» ASSIGNMENT
Exact wording is needed for every line from the one holding "Termo Kaynak Potalar (447, 398)" to the end of the records below; write those lines out and omit the pictures.
--- RECORD EXTRACTS Enclosed Below ---
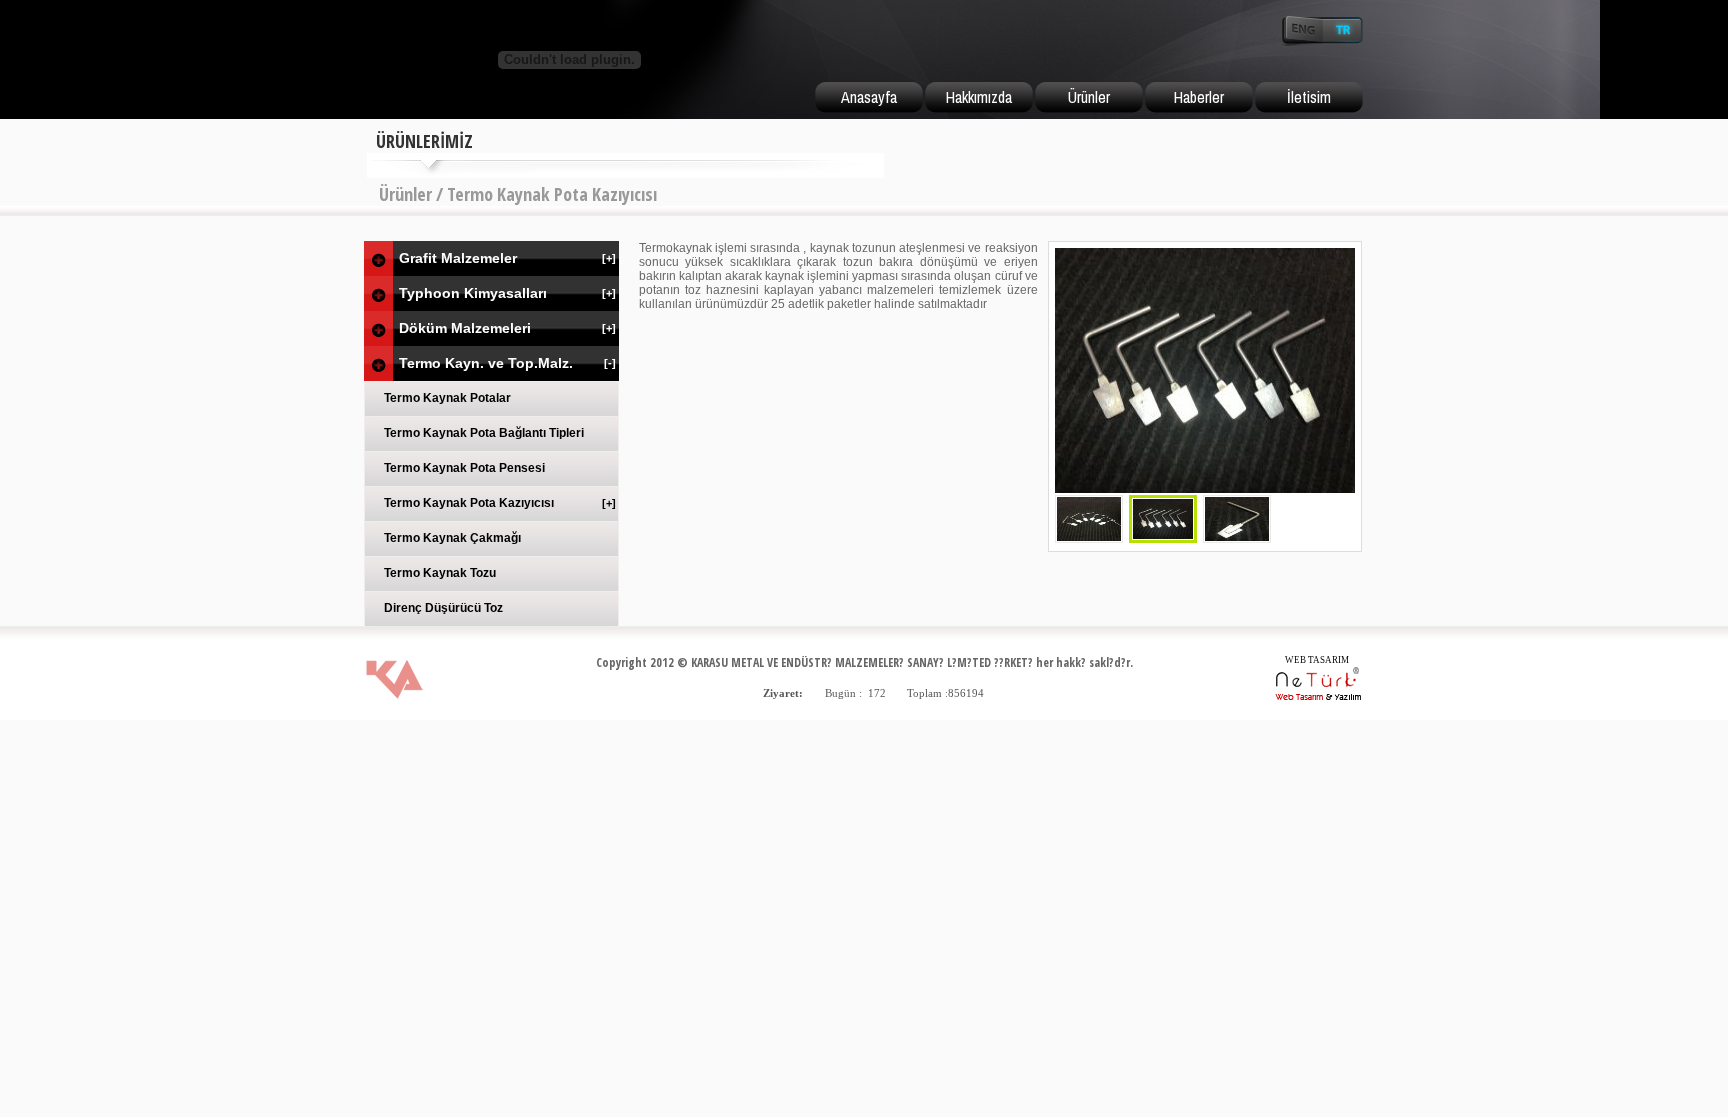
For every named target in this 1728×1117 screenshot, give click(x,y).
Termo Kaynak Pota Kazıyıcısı (500, 503)
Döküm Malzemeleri (507, 328)
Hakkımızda (979, 97)
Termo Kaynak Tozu (440, 573)
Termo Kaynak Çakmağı (452, 538)
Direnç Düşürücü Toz (443, 608)
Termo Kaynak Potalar (447, 398)
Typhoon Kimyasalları (507, 293)
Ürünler (1089, 97)
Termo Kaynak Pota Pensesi (464, 468)
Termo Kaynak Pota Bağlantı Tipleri (484, 433)
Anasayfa (869, 97)
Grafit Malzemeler (507, 258)
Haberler (1199, 97)
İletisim (1309, 97)
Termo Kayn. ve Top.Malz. (507, 363)
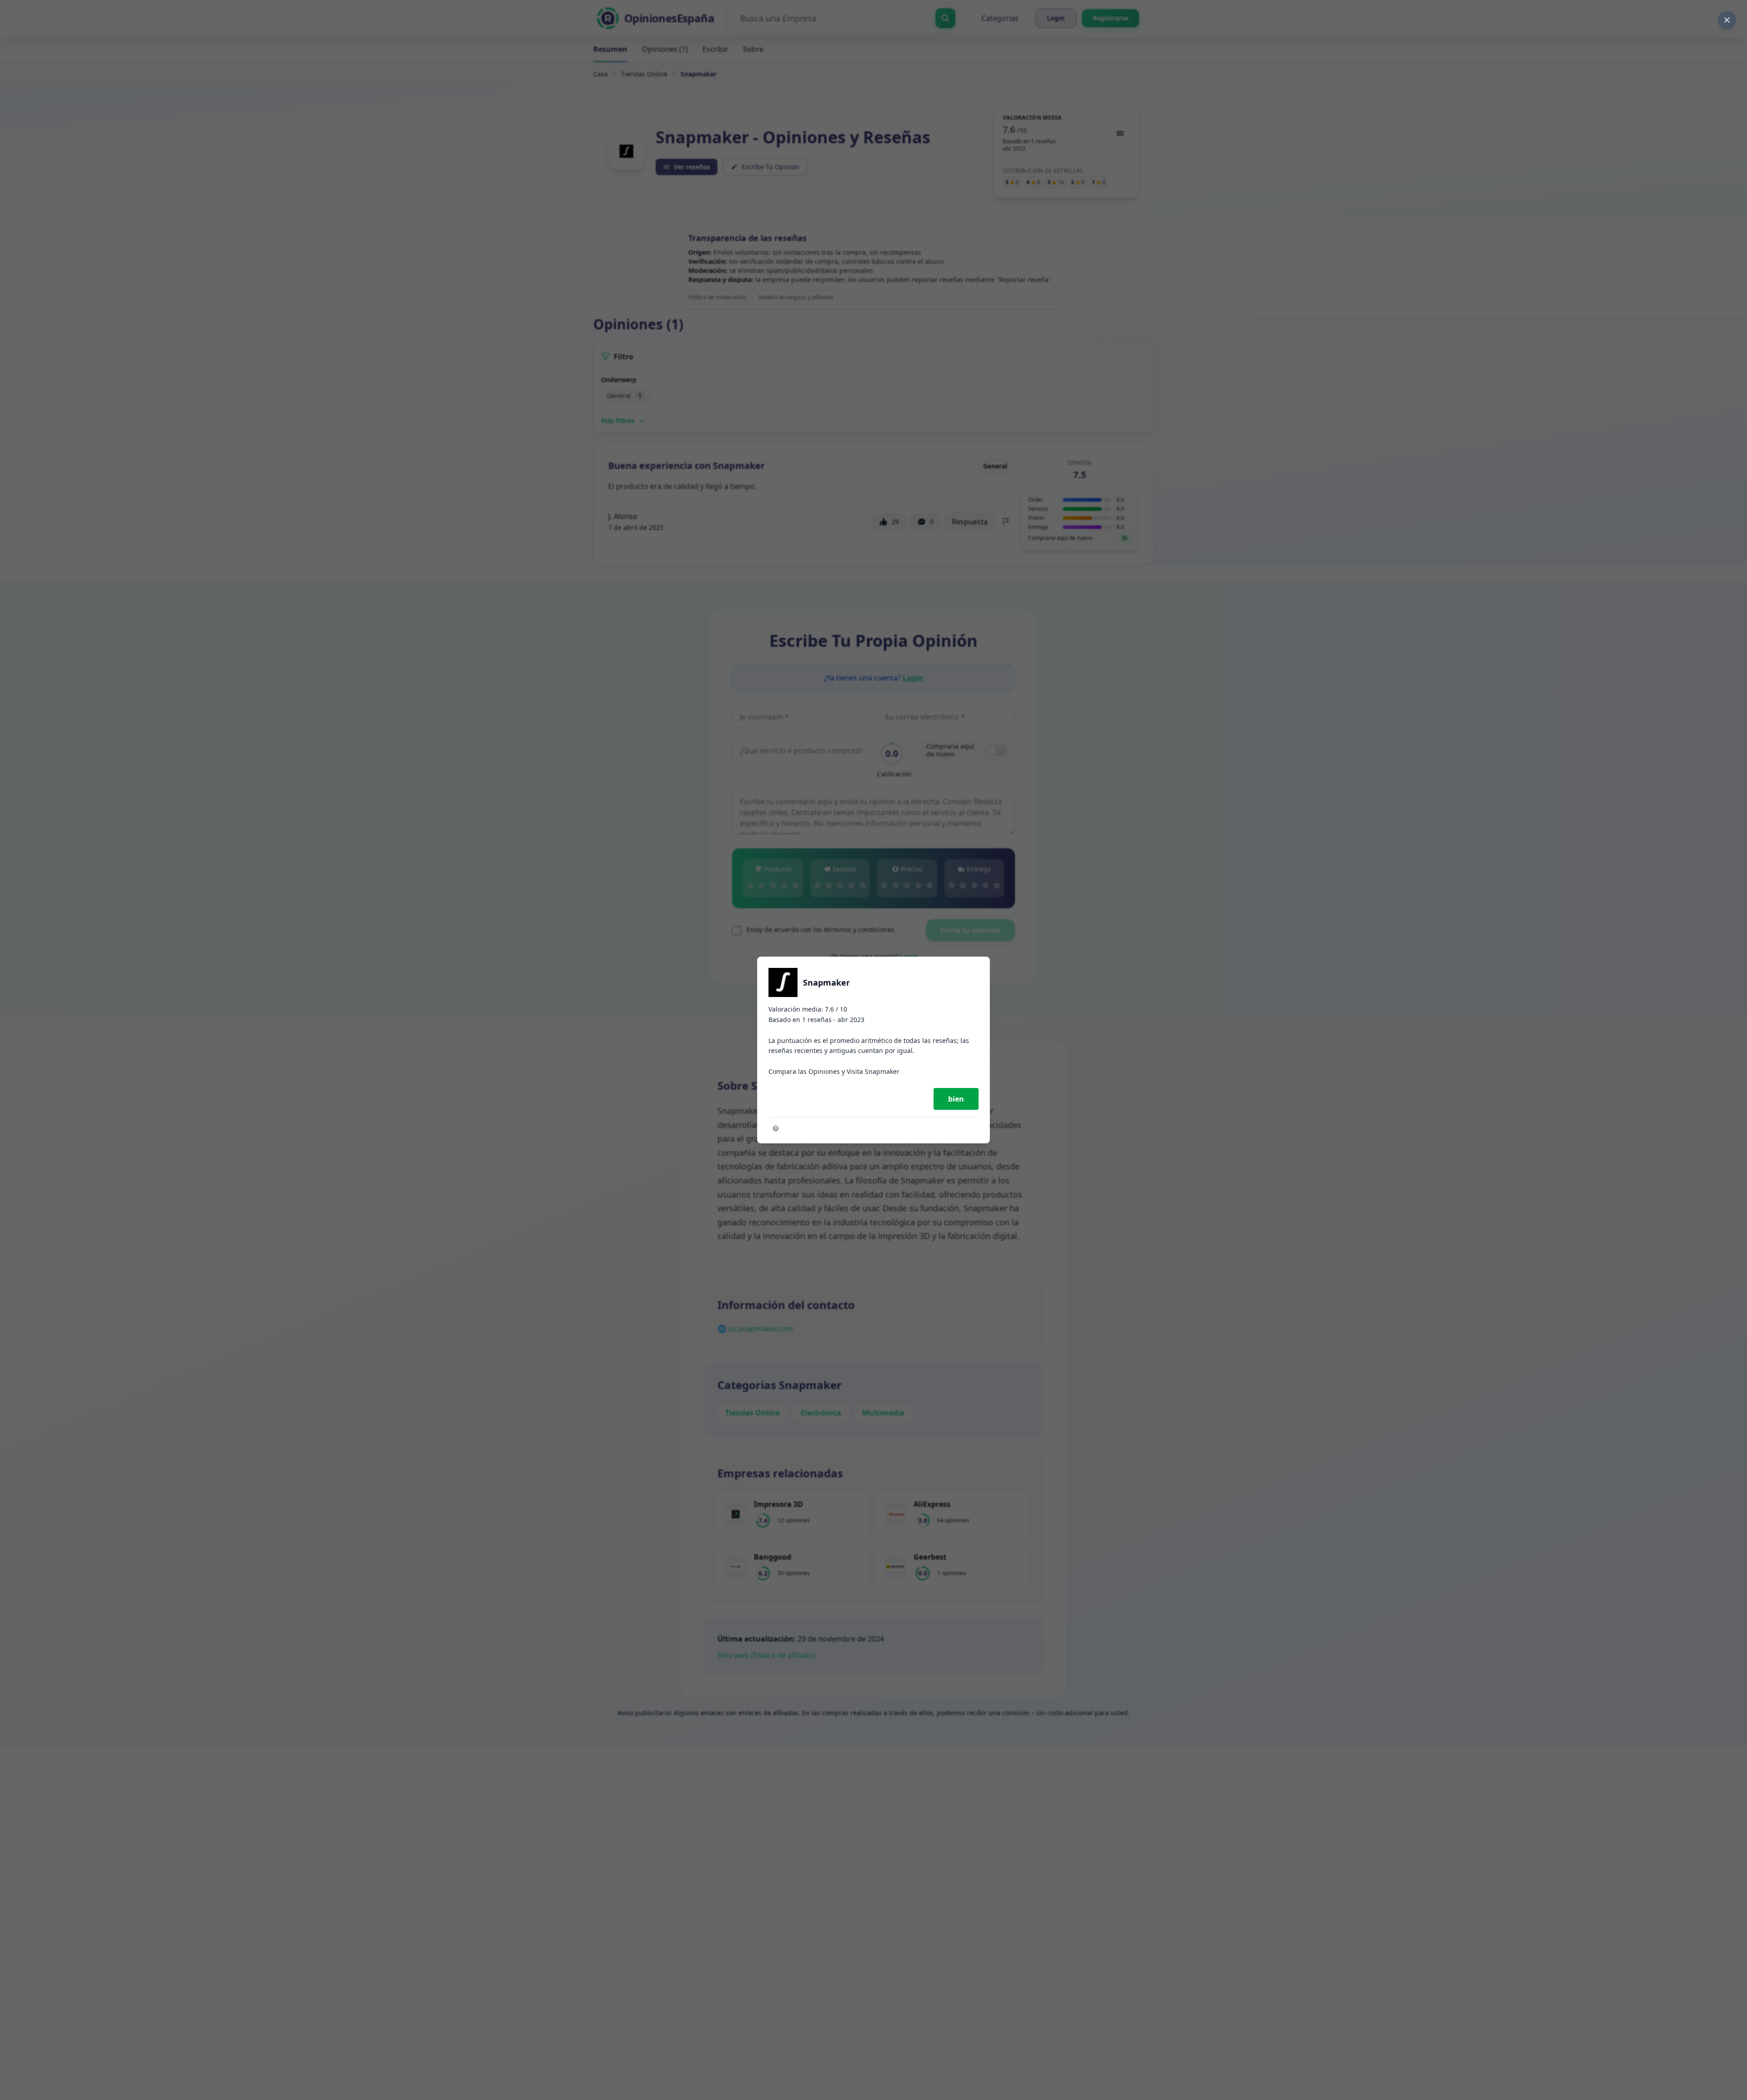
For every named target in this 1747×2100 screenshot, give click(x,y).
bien (956, 1099)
--- End of Enclosed RECORD EXTRACTS ---
» OUTPUT FOR THIS EXERCISE
Termo Kaynak Potalar (447, 398)
Typhoon Kimyasalları (507, 293)
Ürünler (1089, 97)
Termo Kaynak Pota Pensesi (464, 468)
Termo Kaynak Pota Bağlantı Tipleri (484, 433)
Anasayfa (869, 97)
Grafit Malzemeler (507, 258)
Haberler (1199, 97)
İletisim (1309, 97)
Termo Kayn. ve Top.Malz. (507, 363)
For every named target in this 1747×2100 screenshot, give click(x,y).
bien (956, 1099)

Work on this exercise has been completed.